A steering wheel helps us maneuver a car left or right.
Imagine the amount of force that would need to be exerted in order to move a bulky vehicle and then imagine if you had to apply all that force with your own hands. Sounds extremely difficult, right?
This is the exact reason why power steering technology was created. As vehicles started getting bulkier, bigger tires were introduced, bigger engines were added and the job of steering got even more difficult.
The Function of A Power Steering Pump
The power steering works with the help of a power steering pump. This pump summons a special fluid from a dedicated reservoir and pressurizes to turn the steering gear. This, in turn, enables the wheel to turn without you putting in a lot of effort.
Bad Power Steering Pump Symptoms
The power steering pump is both mechanical and electrical equipment and so it can lose efficiency over time due to excessive usage. Knowing when it is failing can help you reach the mechanic in time for necessary repairs.
1. Unpleasant Noise While Steering
The power steering pump works with the help of a fluid, so if the fluid levels run low or the fluid does not reach the pump at all, it would become hard for the steering gear to function properly and that would create unpleasant whining noises when you steer. If you are not careful, and the power steering pump keeps running on critical fluid levels, you could damage the whole system, which could result in some very expensive repairs.
2. Unresponsive Steering Wheel
The steering wheel will become unresponsive to your gestures when there is an issue with its functionality. You might feel your car is taking a bit longer to turn or that it is not turning at all. This can prove to be dangerous if you are speeding and you need lightning-fast maneuvers. It is advisable that you get your power steering pump inspected by a mechanic at the earliest to avoid any life-threatening hazard.
3. Rigid Steering Wheel
If the power steering pump is nearing failure, it will stop responding completely. Not only will you not be able to steer you will be more prone to accidents. However, this is usually the last stage of power steering pump failure, so it is unlikely you will reach this point unless you overlook the other symptoms.
4. Loud Squealing from The Hood
When your car first starts, all the fluids start circulating in their respective routes. The fluid in the steering pump does the same, but if this fluid is insufficient and nearing its end, your car’s power steering pump can shift the timing belt.

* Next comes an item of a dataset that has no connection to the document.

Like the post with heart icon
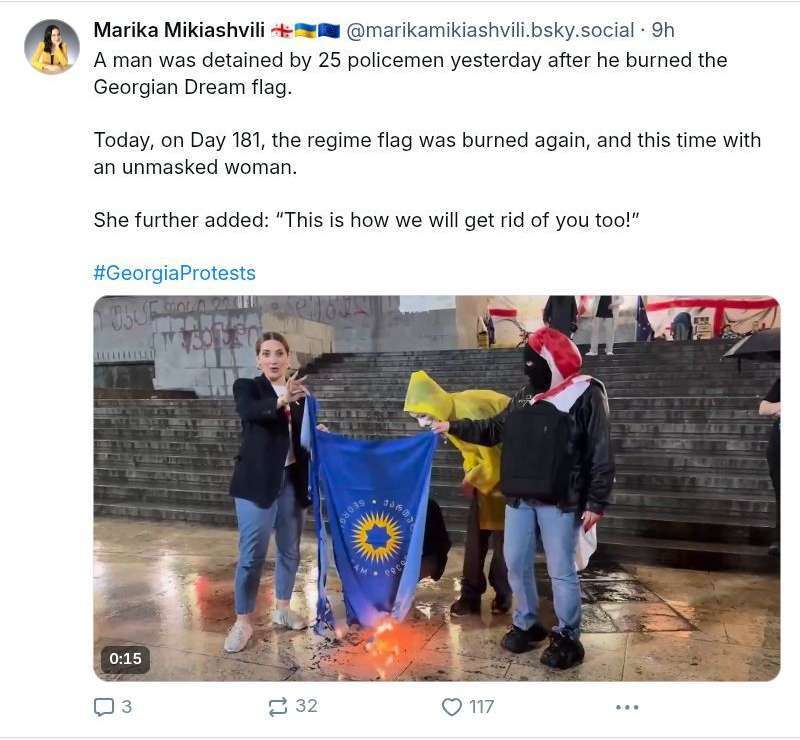Screen dimensions: 800x740 pyautogui.click(x=452, y=707)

The belt makes the annoying noise, which usually goes away after a few minutes.
5. Knocking Noise
When the power steering pump is nearing its end, it will make a loud knocking noise. This noise is the harbinger of further destruction, because if after this noise the power steering pump is not fixed, you are looking at the ruination of several other steering system components such as the steering racks and steering lines.
Diagnosing A Failing Power Steering Pump
There is not much you need to do in order to test a power steering pump except use your hands and really try to drive somewhere where there are lots of twists and turns. The more you turn and the harder you turn the more symptoms of power steering pump failure will pop.
We have already discussed the symptoms of a failing pump, so all you need to do is look out for them while you test drive your car. A nice and empty road preferably at night when there are fewer cars on the road is always a good option. This will help you avoid putting your life or others life in danger if the steering wheel stops responding completely.
Repairing A Power Steering Pump
The major problem with a power steering pump is the loss of fluid. If the fluid inside the pump is insufficient it can develop all sorts of problems so it is advisable to first check for the steering pump fluid. Other than that it is possible that an electrical malfunction occurs which restricts the flow of electricity to the pump allowing it to function properly.
Inspect The Power Steering Fluid
Locate the Fluid Reservoir
This reservoir can be found in the engine bay. It is usually located near the radiator on the front right or on the left. Once you locate the fluid reservoir it is time to check for fluid levels.
Check Fluid Levels
Open the reservoir’s cap. You will find a dipstick joined to the cap which will help you ascertain the fluid levels. As soon as you take out the dipstick it will already be covered in fluid. Wipe all the fluid with a clean piece of cloth and reinsert in the container. Take out the dipstick back again and inspect the correct fluid level. If you are at critically low levels, it is time to refresh the steering pump fluid. You can find the fluid very easily in any car store.
Seal the Reservoir
Once you are done with fluid replacement, reinsert the reservoir cap and dipstick and tighten the cap firmly so that no liquid leaks out when the car is in motion.
Inspect Voltage Levels
A lot of cars do have an electric power steering pump. In case, The power steering pump in your car runs on electricity, so if there is an improper flow of electricity to the pump its functions will deteriorate.
In order to test the proper flow of electricity, you need to use a high impedance voltmeter. If there is an irregular flow of current to the pump, it is possible the battery is causing the malfunction. You should replace the battery first and then go for a pump repair.
When the power steering pump is beyond repair you have no other choice but to get it replaced. Power steering pumps are either too expensive or too cheap depending on the make and model of your car. Normally, you would be charged $200 – $350 for the replacement which includes the cost of labor.